On this sunny day, we made a run to MQT. Droney made a run, too, shooting the city and this monument to downtown industrialization. Now, the remaining action is north of the city-core.
I was on the ground and had a different view of the structure. [Many people we saw around town had makeup and costumes of some sort; Happy Halloween!]
The Seney stretch is legendary for being straight and flat—for more than 25 miles! The tamaracks (Larix laricina) were golden; they are in the pine family and deciduous.
There was also gold on the ground (a few places). I remember being pretty small and Dad stopping the car on the Seney stretch somewhere to show us Michigan lilies (Lilium michiganense)—which grows in a much greater area than the state of Michigan.
Today’s sun-preparing-to-set shot of “our” lake.
I loved the orange at dawn. So clear.
An hour-and-a-half later, it was like a different day, perhaps a different world. A fog (cloud?) set in, and the dawn tints gone, and the color palette diminished.
By mid-afternoon, it was seriously overcast, a solid layer of blue-grey above.
At the beach, well, no beach, and a south wind sending the waves kicking up the leaves that had been floating aimlessly yesterday like poetic dabs on the lake. No more.
And by full dark, it was spitting rain. Sigh.
There’s a saying in these parts along the lines of “if you don’t like the weather, wait five miniutes,” or an hour. This was a day that fit that to a “T.”
Even before sunrise, you could tell the grey and rain were gone gone gone, and it was clear and beautiful out.
There was a bit of a breeze before we entered these woods to find standing water—did I mention the last two weeks (or more?) have been rainy….
As we backtracked and left the woods, we scared up this quartet of white flags. They did not stay to get acquainted.
Okay, mandatory lake shot. We did so enjoy the sunshine. The solar gain worked on the “front” porch, and it even got warmer than the house! We did little work today, mostly basked in the sun/sun-warmth and Someone took a nice nap.
Title refers not so much to geography as photo subject matter.
We sprang for a mechanical carwash over at the BP to reduce the grime accumulated yesterday on the Explorer. It was reduced, but not vanquished. Now, for better or worse, we don’t look like we’ve been out in our hunting camp.
I looked in the bird book, and still I don’t know what kind of waterfowl these are. My guess, from a place of extreme ignorance, is goldeneye or lesser scaup. I’m probably looking in totally the wrong section of the ID book, however.

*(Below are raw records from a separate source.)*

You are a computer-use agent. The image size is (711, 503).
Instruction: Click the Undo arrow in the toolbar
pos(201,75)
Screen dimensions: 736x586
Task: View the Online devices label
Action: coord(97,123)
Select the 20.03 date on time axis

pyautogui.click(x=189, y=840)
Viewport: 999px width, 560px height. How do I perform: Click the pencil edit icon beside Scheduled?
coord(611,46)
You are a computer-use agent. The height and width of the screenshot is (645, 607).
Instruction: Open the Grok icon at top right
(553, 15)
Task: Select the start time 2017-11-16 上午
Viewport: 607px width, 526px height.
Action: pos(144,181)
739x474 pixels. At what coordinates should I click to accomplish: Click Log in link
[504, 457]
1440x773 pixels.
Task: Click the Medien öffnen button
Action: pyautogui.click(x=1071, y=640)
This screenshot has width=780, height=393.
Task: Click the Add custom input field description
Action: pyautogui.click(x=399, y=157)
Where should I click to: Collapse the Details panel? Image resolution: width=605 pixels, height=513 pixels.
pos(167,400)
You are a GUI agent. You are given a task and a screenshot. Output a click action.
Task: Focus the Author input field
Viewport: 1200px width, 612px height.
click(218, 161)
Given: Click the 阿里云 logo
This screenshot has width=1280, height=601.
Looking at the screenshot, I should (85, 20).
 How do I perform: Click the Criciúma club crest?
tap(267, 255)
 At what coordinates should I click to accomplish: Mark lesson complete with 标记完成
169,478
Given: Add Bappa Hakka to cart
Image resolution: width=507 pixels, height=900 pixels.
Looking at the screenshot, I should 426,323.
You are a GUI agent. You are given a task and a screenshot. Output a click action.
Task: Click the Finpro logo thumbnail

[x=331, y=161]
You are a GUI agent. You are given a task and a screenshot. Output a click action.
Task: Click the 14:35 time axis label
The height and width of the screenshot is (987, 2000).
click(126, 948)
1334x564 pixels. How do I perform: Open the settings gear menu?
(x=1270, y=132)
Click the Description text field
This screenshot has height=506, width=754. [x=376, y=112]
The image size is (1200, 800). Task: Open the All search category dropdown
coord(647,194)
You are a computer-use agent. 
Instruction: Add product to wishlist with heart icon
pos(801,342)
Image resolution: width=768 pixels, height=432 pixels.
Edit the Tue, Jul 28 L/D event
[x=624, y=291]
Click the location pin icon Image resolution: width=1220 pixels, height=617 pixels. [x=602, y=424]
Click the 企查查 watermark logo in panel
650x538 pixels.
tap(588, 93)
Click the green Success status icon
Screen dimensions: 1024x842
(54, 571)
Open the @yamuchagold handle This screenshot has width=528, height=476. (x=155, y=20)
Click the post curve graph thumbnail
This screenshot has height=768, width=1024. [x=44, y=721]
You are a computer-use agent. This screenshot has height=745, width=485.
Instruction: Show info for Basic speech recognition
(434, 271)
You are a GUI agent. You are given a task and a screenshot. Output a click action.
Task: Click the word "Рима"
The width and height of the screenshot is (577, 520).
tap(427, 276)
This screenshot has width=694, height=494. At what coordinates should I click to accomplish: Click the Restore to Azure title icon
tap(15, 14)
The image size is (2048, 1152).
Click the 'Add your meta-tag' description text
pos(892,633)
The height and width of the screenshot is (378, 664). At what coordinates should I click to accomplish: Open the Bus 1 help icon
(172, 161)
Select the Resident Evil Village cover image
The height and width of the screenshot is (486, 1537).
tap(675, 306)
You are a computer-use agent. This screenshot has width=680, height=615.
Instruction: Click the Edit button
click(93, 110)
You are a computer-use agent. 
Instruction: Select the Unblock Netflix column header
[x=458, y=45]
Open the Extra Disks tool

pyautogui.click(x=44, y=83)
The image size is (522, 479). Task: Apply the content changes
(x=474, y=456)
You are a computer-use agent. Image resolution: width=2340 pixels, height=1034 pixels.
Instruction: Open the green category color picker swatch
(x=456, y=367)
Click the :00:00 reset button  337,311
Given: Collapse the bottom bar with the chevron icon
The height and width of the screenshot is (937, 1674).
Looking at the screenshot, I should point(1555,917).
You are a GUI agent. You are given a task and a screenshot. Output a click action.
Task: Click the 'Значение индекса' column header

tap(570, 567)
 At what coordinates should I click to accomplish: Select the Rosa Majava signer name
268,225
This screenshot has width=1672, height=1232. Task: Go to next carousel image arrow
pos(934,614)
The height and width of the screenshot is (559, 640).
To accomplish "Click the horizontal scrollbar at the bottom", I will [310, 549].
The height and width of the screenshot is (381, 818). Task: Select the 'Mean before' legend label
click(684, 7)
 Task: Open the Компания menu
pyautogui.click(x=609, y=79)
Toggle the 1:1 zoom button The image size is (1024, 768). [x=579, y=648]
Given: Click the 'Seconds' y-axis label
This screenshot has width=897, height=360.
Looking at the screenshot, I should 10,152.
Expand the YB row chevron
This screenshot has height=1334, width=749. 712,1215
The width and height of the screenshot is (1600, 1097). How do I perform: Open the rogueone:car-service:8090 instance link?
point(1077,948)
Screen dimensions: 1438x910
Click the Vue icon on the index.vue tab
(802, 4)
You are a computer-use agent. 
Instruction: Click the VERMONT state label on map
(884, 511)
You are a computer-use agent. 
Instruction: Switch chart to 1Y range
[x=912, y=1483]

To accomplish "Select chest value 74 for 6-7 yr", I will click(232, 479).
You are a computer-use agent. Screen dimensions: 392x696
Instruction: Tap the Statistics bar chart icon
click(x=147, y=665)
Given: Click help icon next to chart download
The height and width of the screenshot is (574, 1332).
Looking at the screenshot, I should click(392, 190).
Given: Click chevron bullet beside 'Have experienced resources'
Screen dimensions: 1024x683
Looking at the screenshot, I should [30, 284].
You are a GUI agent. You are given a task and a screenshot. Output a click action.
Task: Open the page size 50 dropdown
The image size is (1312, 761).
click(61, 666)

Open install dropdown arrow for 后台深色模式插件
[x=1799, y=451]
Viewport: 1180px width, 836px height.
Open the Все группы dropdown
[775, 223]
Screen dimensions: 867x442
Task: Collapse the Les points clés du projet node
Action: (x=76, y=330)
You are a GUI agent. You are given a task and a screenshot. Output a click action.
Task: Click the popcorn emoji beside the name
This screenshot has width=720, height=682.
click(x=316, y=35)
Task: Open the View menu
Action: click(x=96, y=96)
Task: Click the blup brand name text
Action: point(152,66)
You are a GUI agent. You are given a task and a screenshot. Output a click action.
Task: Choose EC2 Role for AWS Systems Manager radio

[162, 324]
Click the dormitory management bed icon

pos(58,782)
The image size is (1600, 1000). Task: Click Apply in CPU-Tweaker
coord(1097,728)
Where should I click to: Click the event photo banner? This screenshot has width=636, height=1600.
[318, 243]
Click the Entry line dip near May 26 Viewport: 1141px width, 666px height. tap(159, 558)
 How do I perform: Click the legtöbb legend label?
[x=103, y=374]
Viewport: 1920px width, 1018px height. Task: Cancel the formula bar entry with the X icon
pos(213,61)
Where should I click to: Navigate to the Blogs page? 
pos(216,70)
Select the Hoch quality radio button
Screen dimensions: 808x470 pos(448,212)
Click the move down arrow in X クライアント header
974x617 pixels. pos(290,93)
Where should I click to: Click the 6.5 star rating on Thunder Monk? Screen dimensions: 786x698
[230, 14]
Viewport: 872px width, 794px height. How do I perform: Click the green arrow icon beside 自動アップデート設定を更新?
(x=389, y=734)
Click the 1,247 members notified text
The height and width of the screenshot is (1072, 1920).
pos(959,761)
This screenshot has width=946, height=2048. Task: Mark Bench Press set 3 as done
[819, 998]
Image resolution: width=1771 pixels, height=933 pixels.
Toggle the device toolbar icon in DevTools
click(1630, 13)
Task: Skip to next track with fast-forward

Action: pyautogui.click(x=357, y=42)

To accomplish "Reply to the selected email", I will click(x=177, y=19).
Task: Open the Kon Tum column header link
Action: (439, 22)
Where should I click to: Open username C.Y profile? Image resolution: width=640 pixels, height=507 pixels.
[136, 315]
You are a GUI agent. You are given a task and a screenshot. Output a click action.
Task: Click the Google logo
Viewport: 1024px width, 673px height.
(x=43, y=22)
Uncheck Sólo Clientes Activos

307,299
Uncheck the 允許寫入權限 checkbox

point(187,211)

I assume arachnid (eight legs). You can assume I was totally surprised when I looked at the photo as when I was taking it I was trying to get a good focus on the lichen, and totally missed noticing the critter.
I looked up the lichen, too, and I’m in over my head there, yet again. Maybe an eastern candlewax or a greenshield?
Way at the end of this breakwater(?) is a navigation light. [Squint. And use your imagination?]
From what I have read these white pines were logged in the 1830s and 1840s—a darned long time ago. After the trees were cut and the logs removed, the remaining slash dried and burned, often with very hot fires leaving the already nutrient-poor sandy soils even more nutrient poor. Even today: rotting stumps and no forest.
Rock. Lake. View.
Under grey skies.
I have managed to forget about the leaf clusters that accumulate in corners of fences and buildings and the like; I was reminded today when I found this assemblage of light, dry leaves—still retaining some fine reddish maple color.
I was driving and we both agreed that we felt hunger looming. The navigator did some investigating and suggested “a BBQ place with a view.” Here’s the view. The BBQ was tasty but not especially pretty, so you just get the view…
…and this snap of some”one” else enjoying the view (perhaps). From the restaurant side of the window.
My hypothesis is that this is a new-pole crew, as there were not only the two bucket-trucks with guys working on the wires, but also another big truck with a giant auger (put away at this point, and parked down the block). I also saw a big pickup that was part of the crew—the boss?
This scenario is easier to figure out: verge ghosties.
And for those wanting a flower-fix: a bi-color camellia. With an ant and another insect (mostly obscured).
Love this tile mural of the birds wheeling at sunrise/set (I’m betting rise).
We voted early today. The wait was maybe 40 minutes. Good turnout, I say. Slow-moving line—many referenda (five state-wides, two city, two county—I think) with long reads if voters hadn’t done their homework before arriving.
Since we vote in the community room in the back of the library, of course we made a stop in the book-book area. I hadn’t noticed the low kid-return slot before, and I certainly don’t remember seeing the one-eyed-pirate decoration.